Note, however, that this only returns the eigenvalues and -spaces of the matrix over its base field (the rationals in this example). In order to obtain the eigenspaces over a larger field, we can either change the base field of the entries in the matrix or pass the desired field as the first argument. In the following, we consider all eigenspaces in the algebraic closure of the rationals.

julia> K = algebraic_closure(QQ)
Algebraic closure of rational field

julia> eigenspaces(K, A)
Dict{QQBarFieldElem, AbstractAlgebra.Generic.MatSpaceElem{QQBarFieldElem}} with 3 entries:
  {a1: 2.00}     => [{a1: 0} {a1: 0} {a1: 1.00000}]
  {a2: 1.00*im}  => [{a2: -1.00000*im} {a1: 1.00000} {a1: 0}]
  {a2: -1.00*im} => [{a2: 1.00000*im} {a1: 1.00000} {a1: 0}]

julia> A_K = change_base_ring(K, A)
[   {a1: 0}   {a1: -1.00}      {a1: 0}]
[{a1: 1.00}       {a1: 0}      {a1: 0}]
[   {a1: 0}       {a1: 0}   {a1: 2.00}]

julia> eigenspaces(A_K)
Dict{QQBarFieldElem, AbstractAlgebra.Generic.MatSpaceElem{QQBarFieldElem}} with 3 entries:
  {a1: 2.00}     => [{a1: 0} {a1: 0} {a1: 1.00000}]
  {a2: 1.00*im}  => [{a2: -1.00000*im} {a1: 1.00000} {a1: 0}]
  {a2: -1.00*im} => [{a2: 1.00000*im} {a1: 1.00000} {a1: 0}]

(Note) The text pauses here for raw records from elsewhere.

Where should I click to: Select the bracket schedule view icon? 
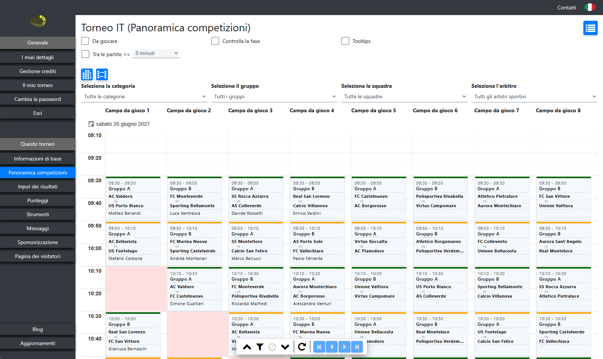102,75
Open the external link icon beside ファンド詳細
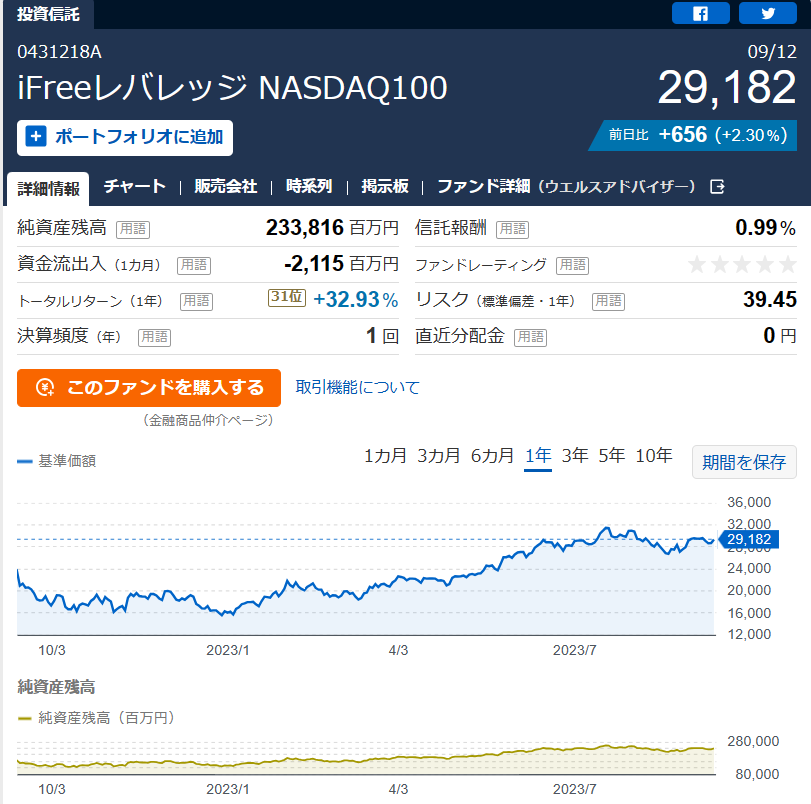The width and height of the screenshot is (811, 804). coord(717,186)
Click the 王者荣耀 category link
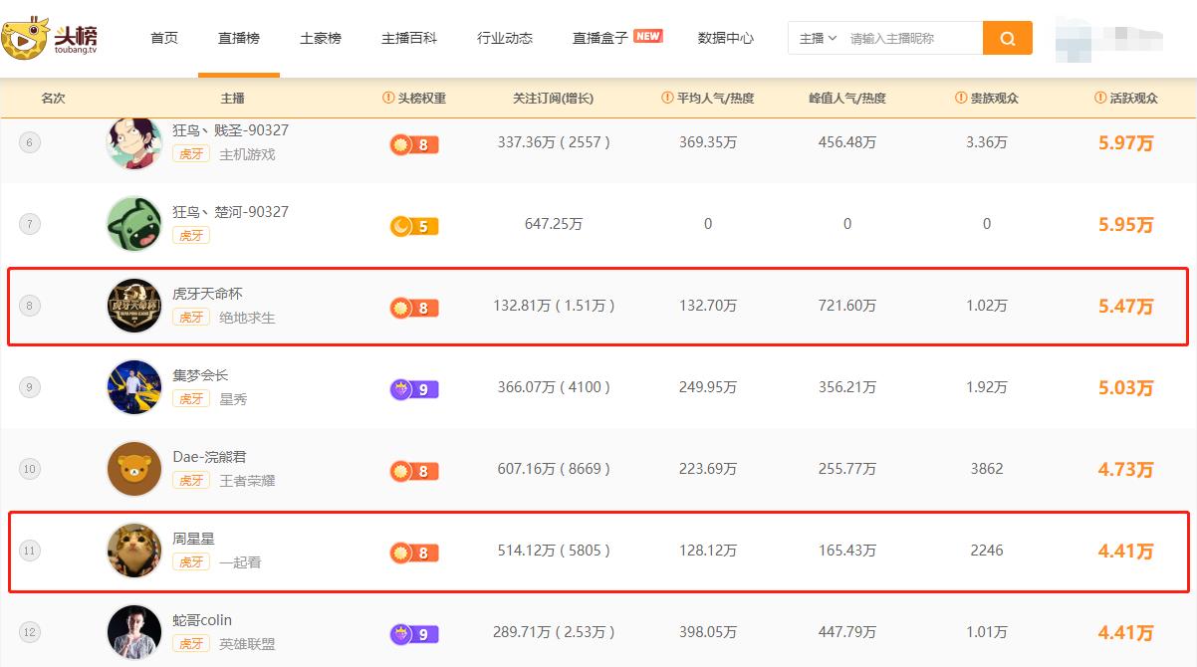The width and height of the screenshot is (1197, 667). [x=247, y=481]
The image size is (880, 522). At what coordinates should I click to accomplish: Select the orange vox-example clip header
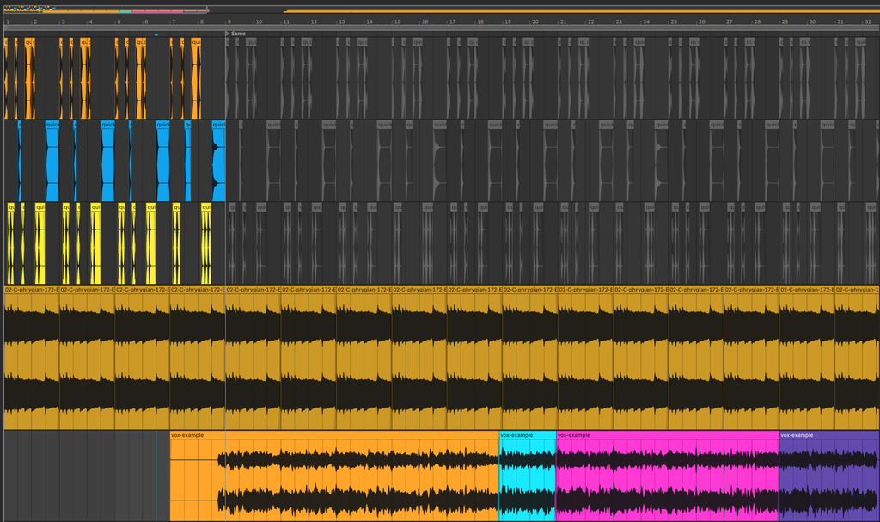click(334, 435)
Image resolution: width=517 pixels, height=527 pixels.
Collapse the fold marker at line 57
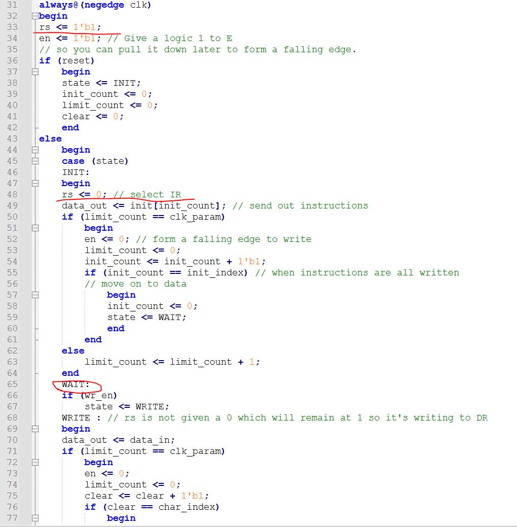[35, 295]
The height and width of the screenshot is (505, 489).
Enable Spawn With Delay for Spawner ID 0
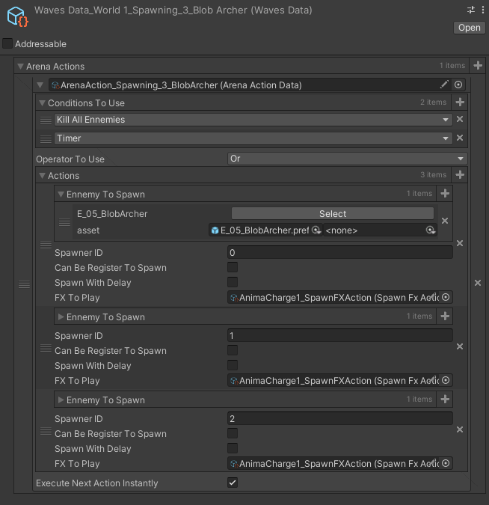point(233,282)
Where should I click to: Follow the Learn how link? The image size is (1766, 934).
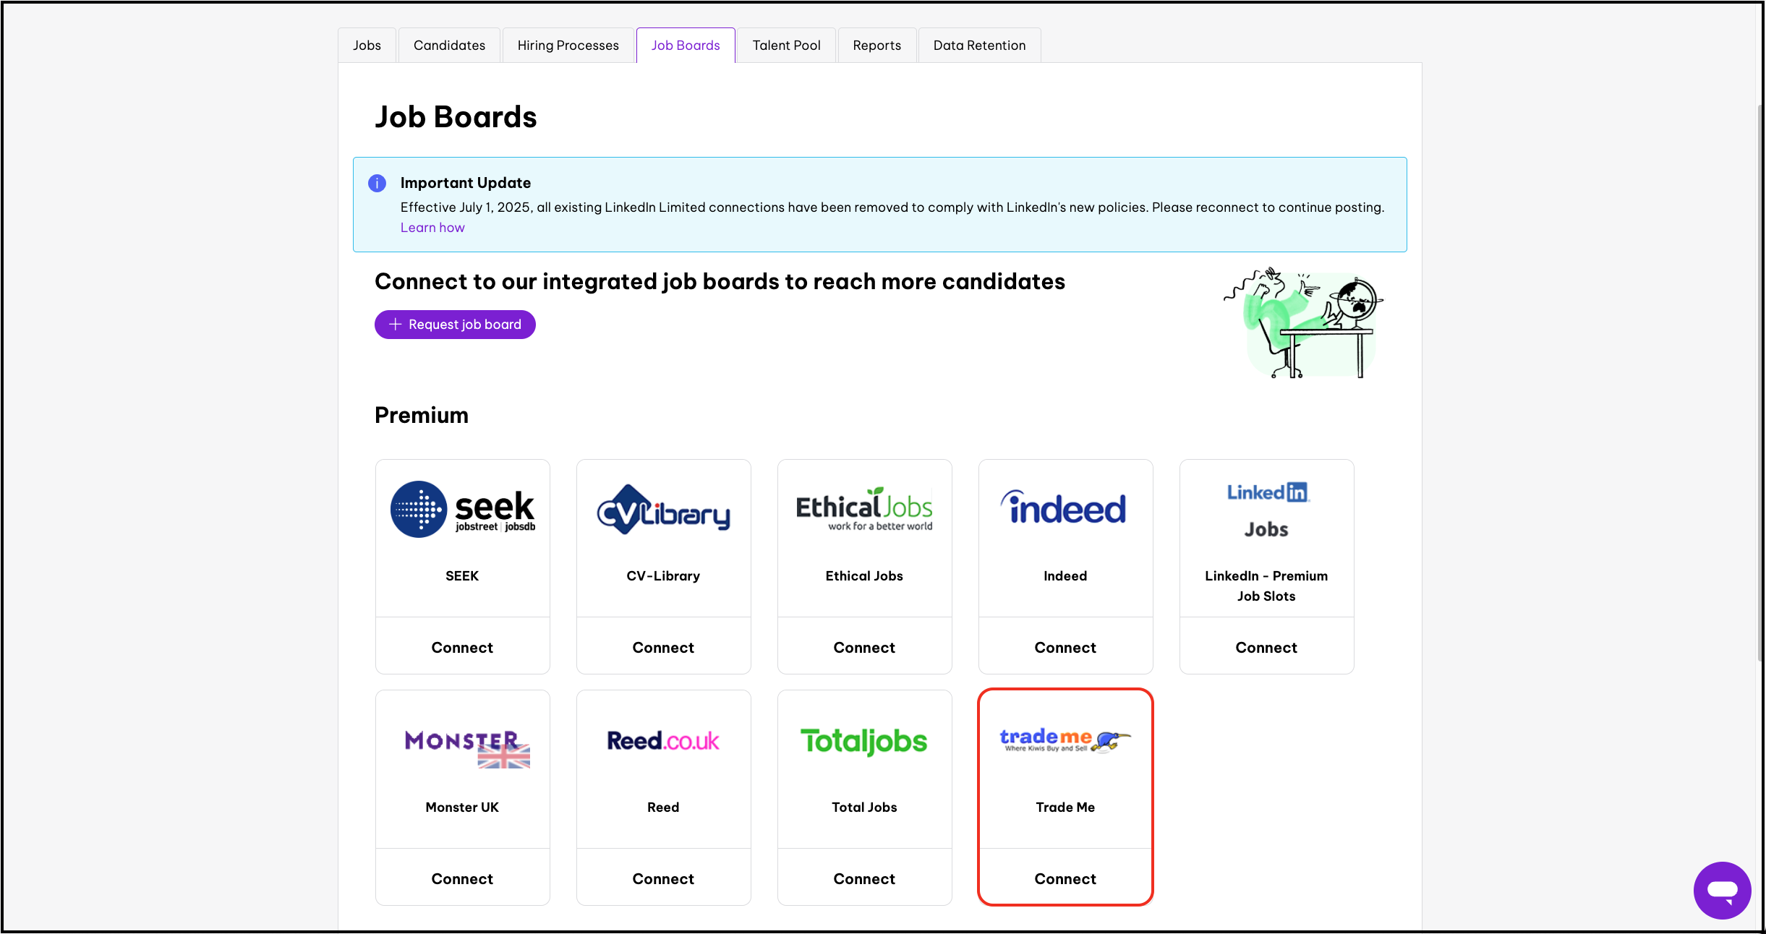point(432,228)
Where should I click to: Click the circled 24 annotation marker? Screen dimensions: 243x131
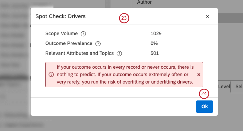(204, 94)
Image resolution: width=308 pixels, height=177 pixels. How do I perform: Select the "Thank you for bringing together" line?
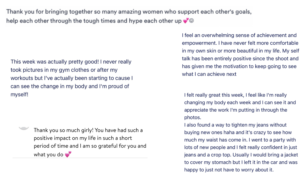pos(128,12)
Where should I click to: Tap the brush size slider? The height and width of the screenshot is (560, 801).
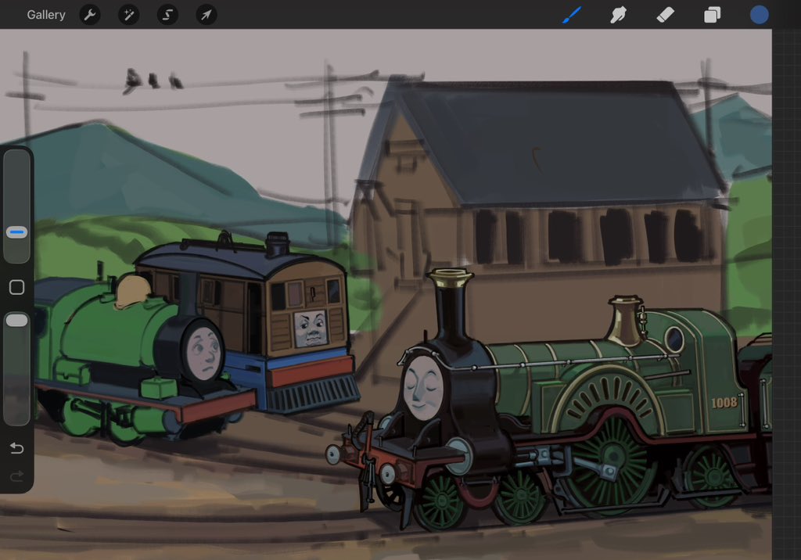tap(16, 203)
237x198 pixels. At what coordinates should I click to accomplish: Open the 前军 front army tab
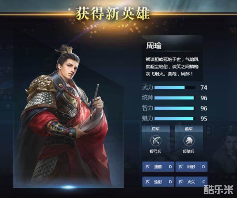tap(189, 129)
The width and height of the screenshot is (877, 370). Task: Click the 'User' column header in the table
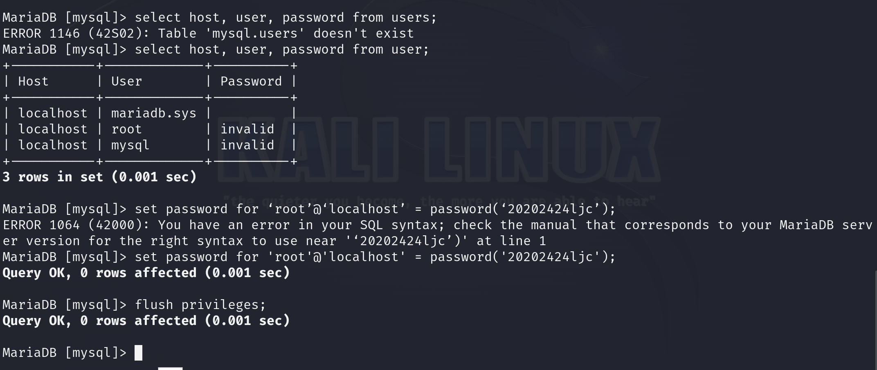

We note that eigenspaces of floating point matrices are not well defined. Hence, their computation is forbidden in OSCAR.

eigenspace — Function

eigenspace(M::MatElem{T1}, lambda::T2; side::Symbol = :left)
  where {T1 <: RingElem, T2 <: RingElement} -> MatElem{T}

Return a matrix whose rows (if side == :left) or columns (if side == :right) give a basis of the eigenspace of $M$ with respect to the eigenvalue $\lambda$. If side is :right, the right eigenspace is computed, i.e. vectors $v$ such that $Mv = \lambda v$. If side is :left, the left eigenspace is computed, i.e. vectors $v$ such that $vM = \lambda v$.

Examples

julia> F = GF(3);

julia> m = matrix(F, [1 0 ; 1 1])
[1   0]
[1   1]

julia> eigenvalues(F, m) == [1]
true

julia> eigenspace(m, 1; side=:left)
[1   0]

julia> eigenspace(m, 1; side=:right)
[0]
[1]

source

eigenspaces — Function

eigenspaces(M::MatElem{T}; side::Symbol = :left)
  where T <: FieldElem -> Dict{T, MatElem{T}}

Return a dictionary containing the eigenvalues of $M$ as keys and bases for the corresponding eigenspaces as values. If side is :right, the right eigenspaces are computed, if it is :left then the left eigenspaces are computed.